Oh Susanna – Sleepy Little Sailor (Deluxe Edition)
MVKA – 4 September 2020
Following in the footsteps of Jonestown, Toronto-based Oh Susanna now gives her critically acclaimed second album a 20th (well nearly) anniversary refresh, remastering the original tracks and adding five brand new acoustic versions.
Opening with the spare and vulnerable title track and following the same running order, it ranges from similar tender balladry such as the slow shuffle River Blue, through traditional folk-flavoured piano ballad Forever At Your Feet and Beauty Boy to more musically upbeat material like the bouncy, Hammond-backed Kings Road. Then you get the drawled country waltzer Ted’s So Wasted (“We walked down the aisle together / while our love took a ride in a hearse”), the lullaby-like St Patrick’s Day featuring guitarist Luke Doucet on pedal steel and an inspired slow burn country soul take on Otis Redding’s I Got Dreams To Remember, all of which culminates in the ten-minute Ride On’s tale of a prairie drifter’s fall from grace.

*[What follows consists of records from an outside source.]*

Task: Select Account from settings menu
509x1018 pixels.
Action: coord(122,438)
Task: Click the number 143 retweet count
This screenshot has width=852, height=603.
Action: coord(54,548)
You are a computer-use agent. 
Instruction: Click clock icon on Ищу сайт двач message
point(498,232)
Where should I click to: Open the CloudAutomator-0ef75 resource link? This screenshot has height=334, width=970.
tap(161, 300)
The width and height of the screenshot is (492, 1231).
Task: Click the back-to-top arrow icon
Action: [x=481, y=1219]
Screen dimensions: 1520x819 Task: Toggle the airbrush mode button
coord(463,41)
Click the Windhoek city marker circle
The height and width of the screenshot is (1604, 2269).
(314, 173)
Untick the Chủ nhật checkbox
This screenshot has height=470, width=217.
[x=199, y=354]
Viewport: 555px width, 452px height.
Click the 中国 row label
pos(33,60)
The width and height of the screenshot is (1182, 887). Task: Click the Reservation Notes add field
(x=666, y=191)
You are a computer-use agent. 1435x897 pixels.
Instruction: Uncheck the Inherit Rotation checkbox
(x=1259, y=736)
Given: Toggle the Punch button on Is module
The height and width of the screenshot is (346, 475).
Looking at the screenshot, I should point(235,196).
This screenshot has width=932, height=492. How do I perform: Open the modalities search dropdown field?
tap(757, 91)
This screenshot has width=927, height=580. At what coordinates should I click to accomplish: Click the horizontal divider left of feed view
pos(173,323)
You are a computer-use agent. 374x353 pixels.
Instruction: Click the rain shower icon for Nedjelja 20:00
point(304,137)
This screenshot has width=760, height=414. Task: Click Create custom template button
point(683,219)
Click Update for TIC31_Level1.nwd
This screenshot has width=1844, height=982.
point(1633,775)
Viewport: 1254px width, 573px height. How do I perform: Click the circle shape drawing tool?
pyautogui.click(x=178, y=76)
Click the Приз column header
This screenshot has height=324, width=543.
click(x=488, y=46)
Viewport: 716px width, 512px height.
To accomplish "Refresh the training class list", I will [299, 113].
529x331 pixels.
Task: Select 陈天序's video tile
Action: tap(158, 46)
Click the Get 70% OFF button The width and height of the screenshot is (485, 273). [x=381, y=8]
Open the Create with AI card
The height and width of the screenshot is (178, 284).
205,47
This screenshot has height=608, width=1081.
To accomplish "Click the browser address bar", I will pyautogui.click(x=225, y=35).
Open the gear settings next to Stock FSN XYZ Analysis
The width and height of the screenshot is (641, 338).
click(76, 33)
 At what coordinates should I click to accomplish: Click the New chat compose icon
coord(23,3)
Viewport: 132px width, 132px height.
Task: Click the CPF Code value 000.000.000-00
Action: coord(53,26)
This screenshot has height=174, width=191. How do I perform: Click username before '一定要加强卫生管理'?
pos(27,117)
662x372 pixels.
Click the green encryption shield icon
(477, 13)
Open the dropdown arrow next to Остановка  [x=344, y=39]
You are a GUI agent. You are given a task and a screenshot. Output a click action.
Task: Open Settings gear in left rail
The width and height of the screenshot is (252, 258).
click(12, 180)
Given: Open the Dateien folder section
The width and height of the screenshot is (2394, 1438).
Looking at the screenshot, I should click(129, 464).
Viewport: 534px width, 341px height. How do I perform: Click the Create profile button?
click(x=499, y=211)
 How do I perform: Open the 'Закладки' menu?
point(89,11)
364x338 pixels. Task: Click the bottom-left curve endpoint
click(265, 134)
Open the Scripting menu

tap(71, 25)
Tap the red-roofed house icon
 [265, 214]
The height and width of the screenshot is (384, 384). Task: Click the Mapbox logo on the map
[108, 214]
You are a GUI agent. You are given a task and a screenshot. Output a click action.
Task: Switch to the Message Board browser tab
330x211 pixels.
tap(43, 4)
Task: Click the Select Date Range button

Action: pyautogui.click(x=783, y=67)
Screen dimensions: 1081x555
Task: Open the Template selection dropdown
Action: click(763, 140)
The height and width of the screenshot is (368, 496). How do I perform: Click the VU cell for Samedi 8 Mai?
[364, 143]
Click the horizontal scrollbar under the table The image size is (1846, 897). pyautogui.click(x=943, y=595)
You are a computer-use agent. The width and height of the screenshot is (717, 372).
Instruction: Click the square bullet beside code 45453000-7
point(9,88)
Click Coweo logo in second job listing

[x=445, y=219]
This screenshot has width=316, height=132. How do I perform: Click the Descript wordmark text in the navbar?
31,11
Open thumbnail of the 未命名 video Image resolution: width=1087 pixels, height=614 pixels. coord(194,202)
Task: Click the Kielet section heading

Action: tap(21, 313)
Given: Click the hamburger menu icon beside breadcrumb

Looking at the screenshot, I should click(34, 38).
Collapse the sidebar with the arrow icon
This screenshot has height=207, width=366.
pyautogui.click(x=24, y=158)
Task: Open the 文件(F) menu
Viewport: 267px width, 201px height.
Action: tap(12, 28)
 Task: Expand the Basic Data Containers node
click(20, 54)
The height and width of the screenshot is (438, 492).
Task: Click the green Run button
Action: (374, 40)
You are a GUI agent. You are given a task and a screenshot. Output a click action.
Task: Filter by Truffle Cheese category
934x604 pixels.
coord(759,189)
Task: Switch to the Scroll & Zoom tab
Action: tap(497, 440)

It seems reasonable to assume that those interested in this reissue will already be familiar with its first incarnation, so let’s focus on the acoustic material. The first three of these are actually taken from the original 2000 demo sessions with producer Colin Cripps, starting with the nautical imagery of the stripped-down Basil Donovan co-penned title cut, further exposing its bittersweet heart of love withheld and trying to hang on to dreams. Sacrifice with its theme of a lost and unfulfilled obsessive love follows on, the demos wrapped up with the even more nakedly folk textures of Beauty Boy, another song of cruel spurned love, longing and submissiveness in the hope of getting affection.
Produced by Jim Bryson, the two all-new recordings complete the reissue, first up being River Blue, a song about “how child abuse can destroy relationships long after the abuse is over” with its enigmatic childhood memories of sororal betrayal (“I always wanted to protect you/But I was too scared to”) and “when we were just two happy kids”. It ends with a number that’s undergone the biggest change in the acoustic process, a slower, more tinkling treatment of Kings Road that draws out the ache in the lyric about memories of a Jack and Jill teenage love and the wistful yearning for what was lost. Long time admirers looking to upgrade your old CD (or finally get it on vinyl) or newcomer just discovering Oh Sussana’s charms, this is a sterling reminder of her artistry and, by my reckoning, it’s just two more years before her eponymous third follows in its wake.